▶ _GIVEN ENTRIES_
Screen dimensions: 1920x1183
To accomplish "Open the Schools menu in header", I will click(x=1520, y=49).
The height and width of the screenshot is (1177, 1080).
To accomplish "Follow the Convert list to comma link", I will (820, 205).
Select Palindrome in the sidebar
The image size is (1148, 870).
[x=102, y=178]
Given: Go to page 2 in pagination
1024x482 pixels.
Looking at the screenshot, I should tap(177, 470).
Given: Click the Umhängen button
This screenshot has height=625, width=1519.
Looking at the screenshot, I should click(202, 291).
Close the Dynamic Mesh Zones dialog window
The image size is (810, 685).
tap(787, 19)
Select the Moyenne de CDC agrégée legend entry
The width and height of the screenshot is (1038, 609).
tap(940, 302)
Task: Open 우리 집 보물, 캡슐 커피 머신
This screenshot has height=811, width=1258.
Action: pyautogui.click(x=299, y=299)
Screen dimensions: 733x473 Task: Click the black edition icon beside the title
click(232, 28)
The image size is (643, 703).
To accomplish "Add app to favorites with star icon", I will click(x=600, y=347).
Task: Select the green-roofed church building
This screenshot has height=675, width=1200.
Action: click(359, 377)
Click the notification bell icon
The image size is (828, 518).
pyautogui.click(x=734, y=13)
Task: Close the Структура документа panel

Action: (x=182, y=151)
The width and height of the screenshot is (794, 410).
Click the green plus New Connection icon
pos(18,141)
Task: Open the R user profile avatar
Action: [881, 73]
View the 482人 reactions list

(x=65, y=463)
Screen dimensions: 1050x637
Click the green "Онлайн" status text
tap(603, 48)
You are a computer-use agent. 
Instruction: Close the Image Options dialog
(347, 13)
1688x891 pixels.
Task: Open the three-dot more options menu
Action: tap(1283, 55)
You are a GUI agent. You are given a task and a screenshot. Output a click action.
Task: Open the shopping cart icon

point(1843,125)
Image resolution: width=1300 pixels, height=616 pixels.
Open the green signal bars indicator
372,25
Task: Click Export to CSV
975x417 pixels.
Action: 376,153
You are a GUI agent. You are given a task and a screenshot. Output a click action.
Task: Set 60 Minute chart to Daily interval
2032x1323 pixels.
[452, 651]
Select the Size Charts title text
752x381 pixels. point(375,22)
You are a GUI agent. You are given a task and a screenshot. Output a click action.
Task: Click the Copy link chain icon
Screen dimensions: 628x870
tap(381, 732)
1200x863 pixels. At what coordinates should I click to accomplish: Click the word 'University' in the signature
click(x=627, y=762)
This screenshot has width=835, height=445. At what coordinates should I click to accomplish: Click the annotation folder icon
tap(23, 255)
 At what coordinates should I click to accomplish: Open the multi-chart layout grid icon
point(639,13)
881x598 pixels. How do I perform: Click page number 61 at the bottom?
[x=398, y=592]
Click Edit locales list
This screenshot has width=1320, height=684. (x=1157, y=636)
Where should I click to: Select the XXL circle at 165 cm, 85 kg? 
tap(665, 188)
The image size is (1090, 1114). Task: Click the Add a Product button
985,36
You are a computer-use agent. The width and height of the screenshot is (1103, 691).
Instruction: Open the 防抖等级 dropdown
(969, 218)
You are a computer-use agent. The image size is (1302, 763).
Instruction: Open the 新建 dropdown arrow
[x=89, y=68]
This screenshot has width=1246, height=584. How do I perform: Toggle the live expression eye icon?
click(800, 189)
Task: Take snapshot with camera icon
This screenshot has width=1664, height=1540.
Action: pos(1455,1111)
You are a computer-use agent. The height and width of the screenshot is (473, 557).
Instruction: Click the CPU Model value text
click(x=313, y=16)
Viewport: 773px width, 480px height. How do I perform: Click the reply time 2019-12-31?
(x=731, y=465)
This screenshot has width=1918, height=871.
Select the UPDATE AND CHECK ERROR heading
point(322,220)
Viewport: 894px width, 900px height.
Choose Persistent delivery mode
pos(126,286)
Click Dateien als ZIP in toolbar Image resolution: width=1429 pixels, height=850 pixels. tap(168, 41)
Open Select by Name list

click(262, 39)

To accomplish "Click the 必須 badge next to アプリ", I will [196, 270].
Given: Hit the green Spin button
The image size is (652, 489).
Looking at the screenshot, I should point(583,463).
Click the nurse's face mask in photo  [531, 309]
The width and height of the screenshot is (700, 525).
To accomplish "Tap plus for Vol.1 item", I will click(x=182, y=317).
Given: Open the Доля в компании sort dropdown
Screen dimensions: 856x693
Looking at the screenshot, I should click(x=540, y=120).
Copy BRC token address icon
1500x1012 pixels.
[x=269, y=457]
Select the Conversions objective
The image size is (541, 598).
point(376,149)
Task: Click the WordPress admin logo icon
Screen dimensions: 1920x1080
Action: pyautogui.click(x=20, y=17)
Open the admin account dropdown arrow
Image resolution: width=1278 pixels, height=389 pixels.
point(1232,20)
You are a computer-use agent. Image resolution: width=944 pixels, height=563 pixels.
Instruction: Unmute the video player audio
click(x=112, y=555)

▶ _DIRECTIONS_
Give the number of lines in this material that include the string "Copy", with no other text.

▶ _TASK RESULT_
2